▶ _Stored data entries_
--------

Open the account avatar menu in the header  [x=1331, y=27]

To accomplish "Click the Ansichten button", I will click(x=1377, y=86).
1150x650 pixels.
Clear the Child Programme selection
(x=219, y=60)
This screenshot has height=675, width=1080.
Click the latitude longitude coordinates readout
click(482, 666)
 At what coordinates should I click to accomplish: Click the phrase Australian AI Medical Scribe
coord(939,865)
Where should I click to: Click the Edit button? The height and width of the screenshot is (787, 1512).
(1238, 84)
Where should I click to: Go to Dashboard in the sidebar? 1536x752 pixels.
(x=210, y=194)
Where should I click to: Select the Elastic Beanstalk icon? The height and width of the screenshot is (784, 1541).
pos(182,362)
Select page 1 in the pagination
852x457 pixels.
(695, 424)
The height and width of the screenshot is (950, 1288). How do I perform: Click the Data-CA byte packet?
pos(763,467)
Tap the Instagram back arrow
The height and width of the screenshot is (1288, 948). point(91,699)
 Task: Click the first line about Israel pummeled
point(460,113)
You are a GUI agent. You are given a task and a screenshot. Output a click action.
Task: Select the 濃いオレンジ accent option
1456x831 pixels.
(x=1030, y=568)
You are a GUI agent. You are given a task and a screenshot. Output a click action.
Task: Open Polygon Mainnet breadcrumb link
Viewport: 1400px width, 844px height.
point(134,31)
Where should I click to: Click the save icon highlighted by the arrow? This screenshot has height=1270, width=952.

--------

Rewrite the rows above as a numbered list, omitting any blank lines.

1. Open the account avatar menu in the header  [x=1331, y=27]
2. To accomplish "Click the Ansichten button", I will click(x=1377, y=86).
3. 1150x650 pixels.
4. Clear the Child Programme selection
5. (x=219, y=60)
6. This screenshot has height=675, width=1080.
7. Click the latitude longitude coordinates readout
8. click(482, 666)
9.  At what coordinates should I click to accomplish: Click the phrase Australian AI Medical Scribe
10. coord(939,865)
11. Where should I click to: Click the Edit button? The height and width of the screenshot is (787, 1512).
12. (1238, 84)
13. Where should I click to: Go to Dashboard in the sidebar? 1536x752 pixels.
14. (x=210, y=194)
15. Where should I click to: Select the Elastic Beanstalk icon? The height and width of the screenshot is (784, 1541).
16. pos(182,362)
17. Select page 1 in the pagination
18. 852x457 pixels.
19. (695, 424)
20. The height and width of the screenshot is (950, 1288). How do I perform: Click the Data-CA byte packet?
21. pos(763,467)
22. Tap the Instagram back arrow
23. The height and width of the screenshot is (1288, 948). point(91,699)
24.  Task: Click the first line about Israel pummeled
25. point(460,113)
26. You are a GUI agent. You are given a task and a screenshot. Output a click action.
27. Task: Select the 濃いオレンジ accent option
28. 1456x831 pixels.
29. (x=1030, y=568)
30. You are a GUI agent. You are given a task and a screenshot. Output a click action.
31. Task: Open Polygon Mainnet breadcrumb link
32. Viewport: 1400px width, 844px height.
33. point(134,31)
34. Where should I click to: Click the save icon highlighted by the arrow? This screenshot has height=1270, width=952.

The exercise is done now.